If you read in the documentation, http://spark.apache.org/docs/2.1.0/api/python/pyspark.sql.html#pyspark.sql.DataFrame.filter, it is written that

where() is an alias for filter().

So,you can safely use 'filter' instead of 'where' for multiple conditions too.

EDIT: If you want to filter on many conditions for many columns, I would prefer this method.

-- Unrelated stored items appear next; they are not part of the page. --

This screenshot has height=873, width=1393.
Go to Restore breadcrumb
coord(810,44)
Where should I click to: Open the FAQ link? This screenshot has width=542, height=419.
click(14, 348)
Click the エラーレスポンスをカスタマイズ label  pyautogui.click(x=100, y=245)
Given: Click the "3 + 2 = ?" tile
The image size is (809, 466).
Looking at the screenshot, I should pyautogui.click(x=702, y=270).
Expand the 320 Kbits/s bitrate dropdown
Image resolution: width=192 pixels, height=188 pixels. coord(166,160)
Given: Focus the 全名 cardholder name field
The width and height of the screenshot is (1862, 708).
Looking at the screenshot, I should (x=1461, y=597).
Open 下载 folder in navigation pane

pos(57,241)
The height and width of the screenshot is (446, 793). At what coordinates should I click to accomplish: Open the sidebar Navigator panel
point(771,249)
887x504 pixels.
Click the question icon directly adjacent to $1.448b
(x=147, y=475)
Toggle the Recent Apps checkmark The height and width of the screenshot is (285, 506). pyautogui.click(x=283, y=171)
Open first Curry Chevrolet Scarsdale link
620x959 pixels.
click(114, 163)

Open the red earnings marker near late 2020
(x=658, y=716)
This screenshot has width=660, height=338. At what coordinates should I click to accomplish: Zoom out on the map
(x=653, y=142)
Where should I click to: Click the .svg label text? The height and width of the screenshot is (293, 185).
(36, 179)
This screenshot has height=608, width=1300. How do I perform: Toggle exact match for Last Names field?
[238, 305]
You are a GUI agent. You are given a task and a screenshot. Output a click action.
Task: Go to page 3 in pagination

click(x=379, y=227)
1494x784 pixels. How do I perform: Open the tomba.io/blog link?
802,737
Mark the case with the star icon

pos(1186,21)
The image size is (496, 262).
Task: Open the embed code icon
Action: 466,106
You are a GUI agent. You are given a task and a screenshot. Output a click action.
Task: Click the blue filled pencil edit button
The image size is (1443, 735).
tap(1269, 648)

from dateutil.parser import parse
import pyspark.sql.functions as F

def is_date(string):
    try: 
       parse(string)
       return True
    except ValueError:
       return False
def check_date(d):
    if is_date(d):
        return d
    else:
        return None

date_udf = F.udf(check_date,StrinType())

def check_fruit(name):
    fruits_list #create a list of fruits(can easily find it on google)
                #difficult filtering words otherwise
                #try checking from what you want, rest will be filtered
    if name in fruits_list:
        return name
    else:
        return None

fruit_udf = F.udf(check_fruit,StringType())

def check_cost(value):
    mean, std #calculcated beforehand
    threshold_upper = mean + (3*std)
    threhold_lower = mean - (3*std)

    if value > threhold_lower and value < threshold_upper:
        return value
    else:
        return None
cost_udf = F.udf(check_cost,StringType())        

#Similarly create store_udf

df = df.select([date_udf(F.col('date')).alias('date'),\
            fruit_udf(F.col('fruit')).alias('fruit'),\
            cost_udf(F.col('cost')).alias('cost'),\
            store_udf(F.col('store')).alias('store')]).dropna()

This will result in working on all columns together.